BY Ian Dunn | December 24 | 1 COMMENT print
Fresh anti-Catholic e-mail claims may further damage the SFA
A second anti-Catholic e-mail scandal may this week rock the Scottish Football Association.
The SFA drew stern criticism from the Church earlier this month after earlier allegations that a number of offensive e-mail about the Pope had been sent on from its offices. Five members of staff were fired, including the head of referee development Hugh Dallas (far right).
The five are now set to appeal their dismissal, and a Scottish Sunday newspaper has reported that the basis of their appeal is evidence of further anti-Catholic e-mails being spent by many members of the organisation. They say that a video depicting a young boy protecting himself with a ‘priest repellent spray was circulated by senior staff.
A spokesman for the Catholic Church said it was vital that the SFA was consistent in its treatment of bigotry.
“It’s important that an employer who has an acceptable use policy applies it consistently,” he said. You can’t have one rule for one group and a different rule for others.”

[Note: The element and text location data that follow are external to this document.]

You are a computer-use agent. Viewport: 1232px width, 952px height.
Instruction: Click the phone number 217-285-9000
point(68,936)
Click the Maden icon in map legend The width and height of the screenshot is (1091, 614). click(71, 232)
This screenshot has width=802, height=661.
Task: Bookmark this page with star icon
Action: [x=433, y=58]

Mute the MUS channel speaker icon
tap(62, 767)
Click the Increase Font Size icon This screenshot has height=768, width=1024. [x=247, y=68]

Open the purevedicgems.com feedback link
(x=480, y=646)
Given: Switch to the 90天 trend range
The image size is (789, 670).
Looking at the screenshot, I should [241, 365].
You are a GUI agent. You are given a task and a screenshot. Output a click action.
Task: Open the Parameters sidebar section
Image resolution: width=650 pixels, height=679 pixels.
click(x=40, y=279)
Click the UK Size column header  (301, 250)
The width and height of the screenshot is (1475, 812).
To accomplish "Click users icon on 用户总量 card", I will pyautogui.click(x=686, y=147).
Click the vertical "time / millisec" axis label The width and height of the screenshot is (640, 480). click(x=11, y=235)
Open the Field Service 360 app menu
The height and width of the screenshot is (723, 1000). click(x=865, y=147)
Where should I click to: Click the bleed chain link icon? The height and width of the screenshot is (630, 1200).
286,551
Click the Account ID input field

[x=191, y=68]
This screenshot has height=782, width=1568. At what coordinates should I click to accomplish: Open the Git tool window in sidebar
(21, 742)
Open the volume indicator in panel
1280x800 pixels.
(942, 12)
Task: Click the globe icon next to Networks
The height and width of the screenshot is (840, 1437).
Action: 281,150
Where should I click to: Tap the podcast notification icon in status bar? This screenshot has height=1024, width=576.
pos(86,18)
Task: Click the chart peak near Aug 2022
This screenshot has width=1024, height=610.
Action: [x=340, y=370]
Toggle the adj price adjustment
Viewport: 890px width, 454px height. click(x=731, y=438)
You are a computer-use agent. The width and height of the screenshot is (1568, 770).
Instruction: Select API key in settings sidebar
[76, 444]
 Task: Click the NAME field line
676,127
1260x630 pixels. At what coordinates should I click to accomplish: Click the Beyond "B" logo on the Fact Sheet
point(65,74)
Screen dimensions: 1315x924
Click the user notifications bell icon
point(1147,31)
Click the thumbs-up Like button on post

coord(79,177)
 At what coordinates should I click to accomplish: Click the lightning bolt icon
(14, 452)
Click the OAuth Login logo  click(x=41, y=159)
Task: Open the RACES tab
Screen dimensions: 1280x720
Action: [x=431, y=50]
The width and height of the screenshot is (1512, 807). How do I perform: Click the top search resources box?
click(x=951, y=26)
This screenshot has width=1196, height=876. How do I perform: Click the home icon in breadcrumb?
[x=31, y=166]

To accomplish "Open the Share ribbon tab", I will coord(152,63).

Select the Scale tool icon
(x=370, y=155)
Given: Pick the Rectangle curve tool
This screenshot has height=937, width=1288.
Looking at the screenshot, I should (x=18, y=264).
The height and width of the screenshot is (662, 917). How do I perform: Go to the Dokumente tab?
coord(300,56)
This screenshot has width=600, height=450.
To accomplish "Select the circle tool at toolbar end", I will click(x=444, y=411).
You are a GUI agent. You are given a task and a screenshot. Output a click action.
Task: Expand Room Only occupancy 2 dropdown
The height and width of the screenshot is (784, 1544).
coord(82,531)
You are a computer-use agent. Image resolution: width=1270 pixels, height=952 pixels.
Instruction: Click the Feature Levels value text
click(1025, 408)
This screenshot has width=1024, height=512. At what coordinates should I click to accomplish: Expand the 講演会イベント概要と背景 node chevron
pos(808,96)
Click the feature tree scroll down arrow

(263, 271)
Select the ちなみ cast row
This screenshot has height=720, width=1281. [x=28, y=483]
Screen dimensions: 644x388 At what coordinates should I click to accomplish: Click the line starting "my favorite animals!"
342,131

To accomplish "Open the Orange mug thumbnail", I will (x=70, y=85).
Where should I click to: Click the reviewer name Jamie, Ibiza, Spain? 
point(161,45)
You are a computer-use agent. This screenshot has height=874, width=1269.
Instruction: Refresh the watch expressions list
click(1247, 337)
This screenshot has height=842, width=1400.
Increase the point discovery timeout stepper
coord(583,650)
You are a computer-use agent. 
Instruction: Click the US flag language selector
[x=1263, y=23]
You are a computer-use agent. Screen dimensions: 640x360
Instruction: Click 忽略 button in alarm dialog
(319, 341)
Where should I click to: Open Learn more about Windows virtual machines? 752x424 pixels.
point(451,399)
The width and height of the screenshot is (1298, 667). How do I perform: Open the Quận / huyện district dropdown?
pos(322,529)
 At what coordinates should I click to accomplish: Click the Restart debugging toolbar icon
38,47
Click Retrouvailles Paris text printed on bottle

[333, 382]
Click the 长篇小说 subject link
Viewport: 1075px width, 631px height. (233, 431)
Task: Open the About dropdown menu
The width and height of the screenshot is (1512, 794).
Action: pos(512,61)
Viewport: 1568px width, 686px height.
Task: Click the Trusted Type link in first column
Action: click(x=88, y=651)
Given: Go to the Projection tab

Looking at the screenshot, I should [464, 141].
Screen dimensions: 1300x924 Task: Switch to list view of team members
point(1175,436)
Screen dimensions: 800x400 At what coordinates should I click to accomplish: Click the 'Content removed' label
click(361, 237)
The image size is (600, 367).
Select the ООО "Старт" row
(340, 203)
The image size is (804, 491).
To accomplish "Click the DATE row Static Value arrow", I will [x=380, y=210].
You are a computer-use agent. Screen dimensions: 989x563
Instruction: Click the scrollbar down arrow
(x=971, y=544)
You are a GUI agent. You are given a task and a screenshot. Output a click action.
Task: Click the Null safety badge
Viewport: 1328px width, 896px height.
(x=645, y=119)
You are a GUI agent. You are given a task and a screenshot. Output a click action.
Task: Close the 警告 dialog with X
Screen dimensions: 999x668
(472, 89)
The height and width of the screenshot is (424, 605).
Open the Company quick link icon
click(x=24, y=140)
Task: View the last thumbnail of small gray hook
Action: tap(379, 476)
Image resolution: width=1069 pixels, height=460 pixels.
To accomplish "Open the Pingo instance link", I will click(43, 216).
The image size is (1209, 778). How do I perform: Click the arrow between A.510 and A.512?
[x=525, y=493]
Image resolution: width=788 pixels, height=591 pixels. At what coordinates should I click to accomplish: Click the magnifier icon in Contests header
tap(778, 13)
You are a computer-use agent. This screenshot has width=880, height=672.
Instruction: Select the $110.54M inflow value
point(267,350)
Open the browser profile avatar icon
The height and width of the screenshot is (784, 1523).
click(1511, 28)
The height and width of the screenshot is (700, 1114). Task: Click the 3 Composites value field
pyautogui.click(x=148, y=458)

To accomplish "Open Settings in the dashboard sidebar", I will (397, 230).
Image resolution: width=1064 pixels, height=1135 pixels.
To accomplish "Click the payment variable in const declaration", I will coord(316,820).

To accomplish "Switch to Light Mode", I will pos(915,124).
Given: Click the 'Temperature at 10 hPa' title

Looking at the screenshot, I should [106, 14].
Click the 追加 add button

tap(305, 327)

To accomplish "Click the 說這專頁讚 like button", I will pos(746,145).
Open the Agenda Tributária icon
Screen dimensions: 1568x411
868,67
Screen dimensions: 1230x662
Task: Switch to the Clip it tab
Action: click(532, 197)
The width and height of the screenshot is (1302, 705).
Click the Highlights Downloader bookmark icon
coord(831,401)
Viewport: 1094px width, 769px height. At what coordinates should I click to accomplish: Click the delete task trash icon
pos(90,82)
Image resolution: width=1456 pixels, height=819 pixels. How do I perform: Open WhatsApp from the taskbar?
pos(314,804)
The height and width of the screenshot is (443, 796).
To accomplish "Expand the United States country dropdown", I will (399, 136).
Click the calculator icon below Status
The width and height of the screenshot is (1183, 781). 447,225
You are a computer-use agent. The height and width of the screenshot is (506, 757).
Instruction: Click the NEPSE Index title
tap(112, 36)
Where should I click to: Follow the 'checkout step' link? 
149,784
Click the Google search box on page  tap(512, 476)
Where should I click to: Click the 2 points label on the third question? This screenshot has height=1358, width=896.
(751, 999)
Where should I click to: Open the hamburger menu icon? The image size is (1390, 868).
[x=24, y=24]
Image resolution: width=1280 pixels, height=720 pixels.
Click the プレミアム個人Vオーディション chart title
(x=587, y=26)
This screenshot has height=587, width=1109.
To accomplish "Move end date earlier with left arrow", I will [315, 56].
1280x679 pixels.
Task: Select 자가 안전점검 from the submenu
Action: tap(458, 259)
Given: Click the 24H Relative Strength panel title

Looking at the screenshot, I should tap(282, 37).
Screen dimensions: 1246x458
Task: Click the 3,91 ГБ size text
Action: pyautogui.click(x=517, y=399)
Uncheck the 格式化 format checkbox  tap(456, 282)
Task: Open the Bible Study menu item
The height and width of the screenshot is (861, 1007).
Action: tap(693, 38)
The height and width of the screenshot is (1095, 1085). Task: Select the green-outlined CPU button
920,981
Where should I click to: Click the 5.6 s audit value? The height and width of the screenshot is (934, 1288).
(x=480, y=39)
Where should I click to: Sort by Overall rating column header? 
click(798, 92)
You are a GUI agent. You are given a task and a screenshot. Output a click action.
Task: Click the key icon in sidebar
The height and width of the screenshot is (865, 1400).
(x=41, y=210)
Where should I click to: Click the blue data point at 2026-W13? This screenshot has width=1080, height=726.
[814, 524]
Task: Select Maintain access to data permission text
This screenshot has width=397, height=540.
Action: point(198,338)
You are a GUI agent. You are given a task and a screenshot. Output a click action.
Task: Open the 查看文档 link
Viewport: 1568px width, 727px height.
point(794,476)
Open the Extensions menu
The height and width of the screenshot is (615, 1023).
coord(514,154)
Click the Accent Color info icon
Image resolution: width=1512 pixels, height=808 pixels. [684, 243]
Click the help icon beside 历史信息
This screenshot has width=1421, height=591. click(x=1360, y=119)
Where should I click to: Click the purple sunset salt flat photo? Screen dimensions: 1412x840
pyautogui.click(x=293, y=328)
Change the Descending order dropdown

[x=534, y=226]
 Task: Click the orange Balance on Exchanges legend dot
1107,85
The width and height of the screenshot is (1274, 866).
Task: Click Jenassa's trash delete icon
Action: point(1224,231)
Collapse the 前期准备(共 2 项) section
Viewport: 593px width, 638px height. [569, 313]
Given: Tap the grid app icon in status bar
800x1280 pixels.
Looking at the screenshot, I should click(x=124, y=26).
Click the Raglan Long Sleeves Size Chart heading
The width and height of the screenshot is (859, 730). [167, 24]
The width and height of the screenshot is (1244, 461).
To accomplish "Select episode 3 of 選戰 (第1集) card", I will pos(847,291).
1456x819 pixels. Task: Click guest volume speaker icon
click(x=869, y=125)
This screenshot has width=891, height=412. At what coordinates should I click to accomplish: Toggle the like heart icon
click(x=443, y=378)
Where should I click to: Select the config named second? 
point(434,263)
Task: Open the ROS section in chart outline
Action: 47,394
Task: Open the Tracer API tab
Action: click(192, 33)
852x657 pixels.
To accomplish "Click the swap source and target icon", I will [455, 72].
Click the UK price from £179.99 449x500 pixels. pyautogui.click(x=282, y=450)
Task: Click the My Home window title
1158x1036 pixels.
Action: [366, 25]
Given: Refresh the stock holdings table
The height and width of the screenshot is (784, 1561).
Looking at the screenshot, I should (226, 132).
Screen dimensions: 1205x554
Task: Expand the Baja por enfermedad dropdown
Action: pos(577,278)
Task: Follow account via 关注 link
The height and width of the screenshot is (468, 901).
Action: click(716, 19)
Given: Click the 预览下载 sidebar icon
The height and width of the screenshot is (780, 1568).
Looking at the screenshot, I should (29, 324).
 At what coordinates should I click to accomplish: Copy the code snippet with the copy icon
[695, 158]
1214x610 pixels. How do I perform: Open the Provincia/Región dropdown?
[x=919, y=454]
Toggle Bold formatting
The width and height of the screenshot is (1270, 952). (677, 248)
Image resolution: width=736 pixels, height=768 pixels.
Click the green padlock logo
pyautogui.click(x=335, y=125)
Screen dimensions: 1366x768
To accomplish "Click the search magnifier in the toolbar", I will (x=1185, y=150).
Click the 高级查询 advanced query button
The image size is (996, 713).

Peter Kearney (above main), director of the Scottish Catholic Media Office, was widely lauded for penning a newspaper article this month in response to the furore following the first allegations of e-mails within the Scottish Football Association mocking Pope Benedict XVI on the day of the Papal visit in September.
Mr Kearney said the reaction to his request for an SFA investigation had revealed the ‘deep and wide layer of anti-Catholicism’ that exists in Scotland.
Composer James MacMillan and Michael McGrath, the head of the Scottish Catholic Education Service, were among those who have followed Mr Kearney’s lead in expressing their disgust at the anti-Catholicism in Scotland today, as did a senior member of the Church of Scotland.
Last week, when speaking at the annual Carol Service for Christians in Government at Westminster Cathedral, London, Cardinal Keith O’Brien said: “In Scotland Catholics have raised their voices against sectarianism and intolerance directed against the Church. Clearly, these actions show that freedom of religious expression, a basic human right, is not upheld in our midst as widely and as completely as it should be.”
Religious tolerance is an intrinsic part of freedom and democracy. Can those who hate the Catholic Church in the UK honestly say that there is nothing to be ashamed of in their own past or in the way in which their religious group started off?